Sal Paradise wrote:
It is interesting - at my firm I have adapted to the changes - home working for those who can - distancing for those who need to come to the depot. I have upped the cleaning regime - changed break start times etc. In two weeks since we instigated this not one person has gone off sick and I have drivers delivering all over the place. It shows working can be conducted safely with a bit of thought - simply no need to crash the economy in the way they have - bonkers IMO.
What do Sweden know that we don't - I see for all their testing the numbers of deaths in Germany are on a significant upward curve.
As a private business surely you will have bought all the PPE and tests you need - you obviously saw this coming and took the obvious precautions?
As have we - but my business is front line care for vulnerable adults however, so I have no option but to send staff into the services they work in; and they're doing an amazing job - so far - of keeping things afloat.
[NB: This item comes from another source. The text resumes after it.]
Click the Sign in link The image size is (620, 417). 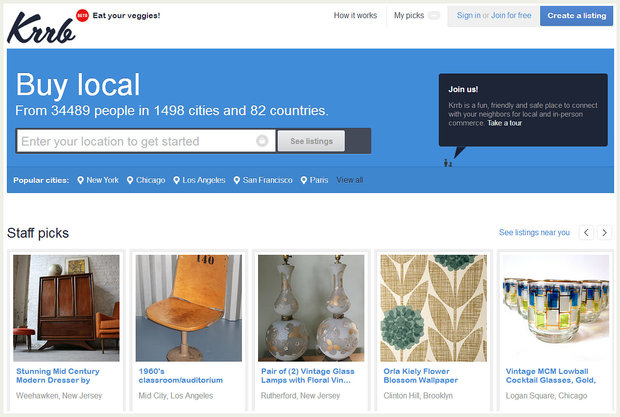coord(468,16)
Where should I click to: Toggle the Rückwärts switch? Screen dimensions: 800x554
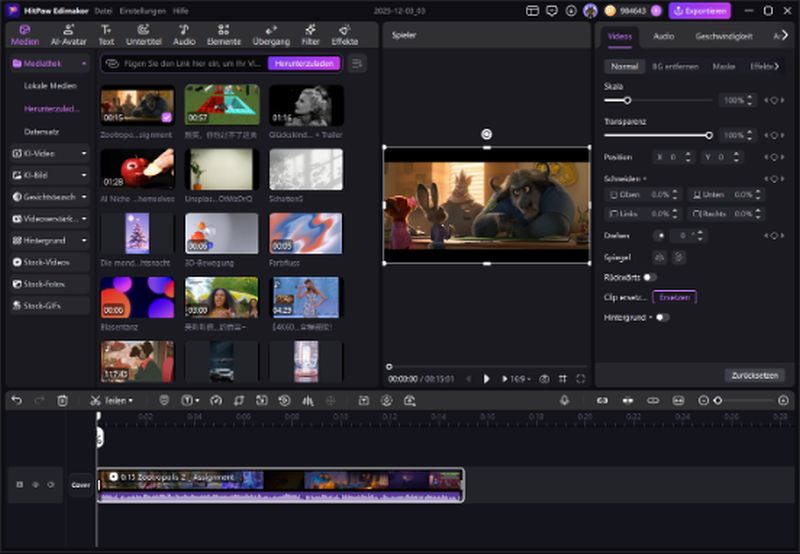(650, 277)
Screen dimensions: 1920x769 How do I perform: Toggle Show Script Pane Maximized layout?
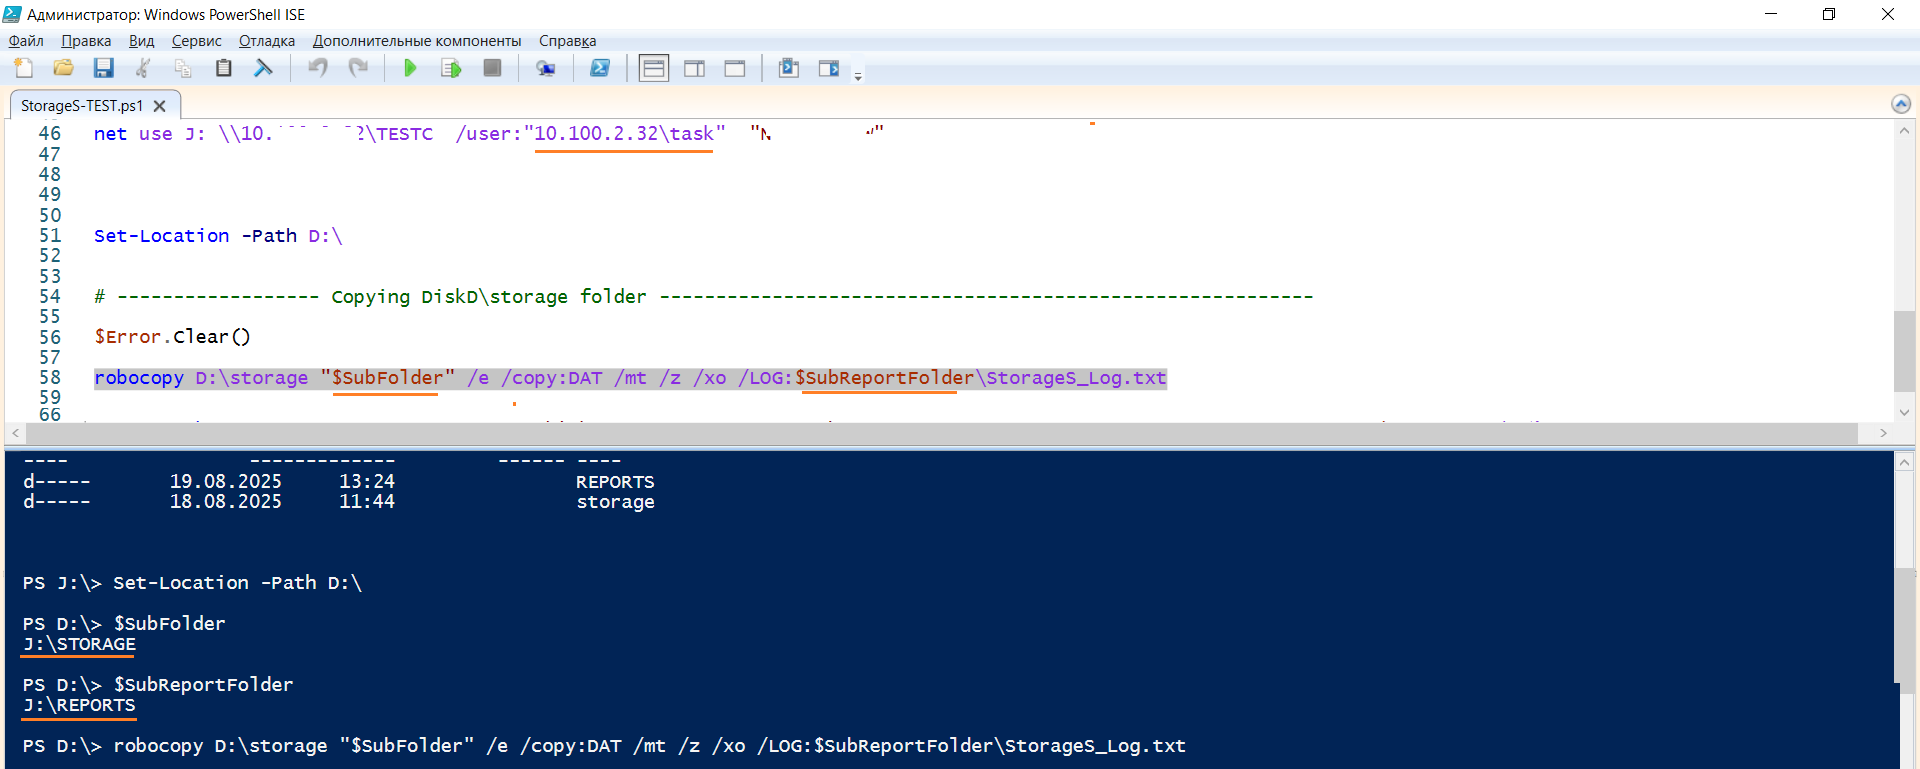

I currently have large numbers of support staff - mostly young people - voluntarily living in at the services they work at, so their colleagues can self-isolate and they are there to pick up every shift. It's inspiring stuff, but it will only take us so far. Meanwhile, care homes for older people are being decimated, with LA's and hospitals unable to assist and the residents being left to die in the home, infecting staff and other residents along the way.
What we do have however, is a massive shortage of PPE - we used up our rolling stock early doors, and the Govt helpline is sporadic at best; on Saturday I managed to get a job lot of protective suits from a builders merchant, and I have been assured that we'll have masks at every location by Weds this week. Meanwhile, one of our nurses has done a video showing staff how to disinfect face masks so they can be re-used - which is ok in a pinch, but far from ideal.
And no - of course I didn't by Covid-19 tests in advance; they didn't exist until recently, and are unavailable now to anyone apart from the NHS. I'd give my right arm for a couple of thousand of even antibody tests - that would at least allow us to know who has had it and is now safe to work, so that rotas can be managed more effectively.
So whatever platitudes someone wrote for the Queen to read out, it's certainly no help to us; and neither is clapping, or warm words from Govt ministers - we are doing this out of our own ingenuity and creativity, with no help at all from Matt Hancock, who appears to have entirely forgotten that his brief includes Social Care.